Muskoka as Walden
For the past three days, tightly clenched "streamers" have pounded down on South Muskoka, with an unrelenting fury of a winter unfulfilled. The snow has drifted in waist-high waves all along the lane, making it almost impossible to take a dozen steps without employing a shovel to clear a path. The driving snow makes it difficult to see what obstacles have fallen over our winding trail. It is a wicked environs to the passerby. Something of breathtaking beauty to the watcher in the woods. Within even the darkest storm, the most powerful of natural forces, is a characteristic art of life, a sensuality, an ethereal aura that prevails upon us to look upon danger, as we would contemplate throwing ourselves naked into the boiling cataract of a river, knowing the consequences, the gamble, but being unable to reason freely against. The storm compels us to question immortality. Might we survive the undertow? What knowledge and insight would we be thus privileged?
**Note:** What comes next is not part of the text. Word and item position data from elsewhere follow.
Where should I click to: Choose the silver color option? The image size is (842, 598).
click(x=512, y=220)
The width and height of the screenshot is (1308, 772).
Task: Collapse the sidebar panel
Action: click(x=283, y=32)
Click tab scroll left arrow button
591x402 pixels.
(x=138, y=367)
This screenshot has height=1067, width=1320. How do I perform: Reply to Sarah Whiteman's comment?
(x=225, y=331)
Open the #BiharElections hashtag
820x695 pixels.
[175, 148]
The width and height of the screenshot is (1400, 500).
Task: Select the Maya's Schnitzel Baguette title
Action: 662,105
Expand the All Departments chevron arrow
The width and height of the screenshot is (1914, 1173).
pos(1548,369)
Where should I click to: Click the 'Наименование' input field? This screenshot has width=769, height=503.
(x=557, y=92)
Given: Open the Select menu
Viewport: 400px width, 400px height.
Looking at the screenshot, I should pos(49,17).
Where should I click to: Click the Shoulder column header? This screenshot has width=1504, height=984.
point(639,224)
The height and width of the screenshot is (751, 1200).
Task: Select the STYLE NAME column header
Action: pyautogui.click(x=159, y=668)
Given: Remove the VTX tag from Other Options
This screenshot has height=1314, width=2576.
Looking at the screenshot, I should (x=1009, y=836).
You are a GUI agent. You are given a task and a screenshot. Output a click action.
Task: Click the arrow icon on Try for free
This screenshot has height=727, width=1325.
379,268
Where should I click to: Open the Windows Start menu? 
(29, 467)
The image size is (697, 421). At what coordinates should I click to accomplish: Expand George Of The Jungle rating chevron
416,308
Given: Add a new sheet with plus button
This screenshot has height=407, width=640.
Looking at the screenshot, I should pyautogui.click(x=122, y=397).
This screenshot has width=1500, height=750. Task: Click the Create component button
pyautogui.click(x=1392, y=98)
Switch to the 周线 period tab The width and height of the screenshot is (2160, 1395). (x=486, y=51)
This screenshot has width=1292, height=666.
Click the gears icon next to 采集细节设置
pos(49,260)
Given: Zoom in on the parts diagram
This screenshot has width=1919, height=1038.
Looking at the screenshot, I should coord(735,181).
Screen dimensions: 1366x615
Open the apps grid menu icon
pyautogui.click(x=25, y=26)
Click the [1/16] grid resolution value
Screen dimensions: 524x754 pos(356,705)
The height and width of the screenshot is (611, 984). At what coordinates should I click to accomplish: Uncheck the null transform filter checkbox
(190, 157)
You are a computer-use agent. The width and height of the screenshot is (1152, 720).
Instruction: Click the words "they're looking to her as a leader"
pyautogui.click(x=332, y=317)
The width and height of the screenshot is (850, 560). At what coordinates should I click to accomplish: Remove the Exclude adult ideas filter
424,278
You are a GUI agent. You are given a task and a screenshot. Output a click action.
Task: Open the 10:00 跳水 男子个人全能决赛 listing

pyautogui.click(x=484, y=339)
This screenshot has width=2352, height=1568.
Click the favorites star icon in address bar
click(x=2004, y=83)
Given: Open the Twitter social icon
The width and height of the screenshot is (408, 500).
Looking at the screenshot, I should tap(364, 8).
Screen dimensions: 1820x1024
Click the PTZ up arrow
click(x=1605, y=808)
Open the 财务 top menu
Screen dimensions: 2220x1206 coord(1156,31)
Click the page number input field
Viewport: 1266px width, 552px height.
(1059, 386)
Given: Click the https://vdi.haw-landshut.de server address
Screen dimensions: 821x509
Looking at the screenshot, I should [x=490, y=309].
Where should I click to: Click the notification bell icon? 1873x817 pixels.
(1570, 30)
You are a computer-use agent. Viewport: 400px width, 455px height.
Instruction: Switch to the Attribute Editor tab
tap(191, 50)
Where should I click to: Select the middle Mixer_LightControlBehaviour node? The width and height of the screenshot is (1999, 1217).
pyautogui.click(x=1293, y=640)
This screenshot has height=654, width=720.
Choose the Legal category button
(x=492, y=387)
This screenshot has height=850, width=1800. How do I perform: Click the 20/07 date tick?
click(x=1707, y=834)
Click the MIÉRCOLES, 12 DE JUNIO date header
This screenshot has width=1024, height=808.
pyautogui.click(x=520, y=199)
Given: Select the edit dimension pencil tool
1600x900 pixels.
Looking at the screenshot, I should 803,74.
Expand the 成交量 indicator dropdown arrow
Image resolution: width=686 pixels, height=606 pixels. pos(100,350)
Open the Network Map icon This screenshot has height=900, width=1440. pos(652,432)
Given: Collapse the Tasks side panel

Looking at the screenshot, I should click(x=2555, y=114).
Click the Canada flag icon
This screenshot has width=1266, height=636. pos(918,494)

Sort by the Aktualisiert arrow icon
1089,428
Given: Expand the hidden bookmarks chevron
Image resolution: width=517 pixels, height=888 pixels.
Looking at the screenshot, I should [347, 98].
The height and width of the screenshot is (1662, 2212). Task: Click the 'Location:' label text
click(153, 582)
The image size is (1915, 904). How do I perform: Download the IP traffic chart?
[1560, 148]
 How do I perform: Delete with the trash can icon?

It was one of those storms that makes it clear, from the onset, the safest place is indoors. Branches were being torn off and the decaying trees are gone in part, or completely, flattened down into the bog muck from which they were born. Even in these sanctuary woods, at Birch Hollow, the wind and stinging ice pellets have made this so very inhospitable and dangerous; a tree just a few moments ago came crashing down on the path I walk every day. Yet within this unfurling anger, in our most basic interpretation of nature’s manifestations, is a subtle, dark, natural magnificence that leaves the writer in awe, without a closing paragraph, the artist without a definitive brush stroke to portray the jewel of goodness, in what appears only evil. We can’t help but be burdened by weakness, in assessments, based ignorantly on fear and loathing. Attached to the whipping tail of this tight natural existence, we are pitifully minuscule, and helpless in the grand order...... being nothing more than observers and passengers along for the ride. We can but whimper about the approach of oblivion.......pitted constantly for survival against mother earth and her violent mood swings. If this was the sea, our vessel would be toppled, or sent crashing into the rocks; torn to pieces and cast adrift in the boiling cauldron to wash lifeless on some distant shore We are unlikely to lose our cottage here despite the intensity of the wind rising over the bog. Our ship, for the time being, is secure. There will be a calm beyond the tumult!
For three days we have heard the eerie howl and rush of wind, as if at any moment we should also be sent upwards into the vortex of pelting snow and ice. We have watched the window-panes being dashed by wind-driven ice, and heard the creaking and settling of the timbers in this structure, like the evergreen forest being pounded down into the landscape. It has been an oppressive feeling these past few days, as we have hunkered down by the hearth to warm against the drafts that find their way through the humble abode. We can watch the candlelight flicker on the harvest table, and on the old cupboard near the front window. We have even pulled out the two antique buffalo robes that are kept for posterity in one of the old trunks, by the organ, convenient for such an occasion as this. Both these heavy homestead relics date to the mid 1800's, and were once used in horse-drawn sleighs in our region of Ontario. They have kept us good and warm, as has the steaming hot tea served from the reliable old Brown Betty, the pot that has survived many critical services for the inmates here at Birch Hollow.
Over the past hour there has been a steady decrease in the wind’s velocity, although it is still snowing very heavily at the moment. I must now tend the pathway down to the Birch Hollow lane, before it becomes an even more substantial job later on this afternoon. We might well be buried here if the storm-front continues to swirl overhead. It has been pleasant to sit here at this dusty old keyboard to watch the storm beyond. There is still something enchanting, supernatural about this tumultuous weather that gives the writer so much to ponder about the frailties of mortals, and the longevity and determination of nature to sculpt the earth as she sees fit......and the only success of the author, is to admit with copious observations, that admitted vulnerability, and stewardship of one’s resources, is the only true defense against unflinching reality. The storm is our inspiration to seek survival at any cost......if we truly possess the will.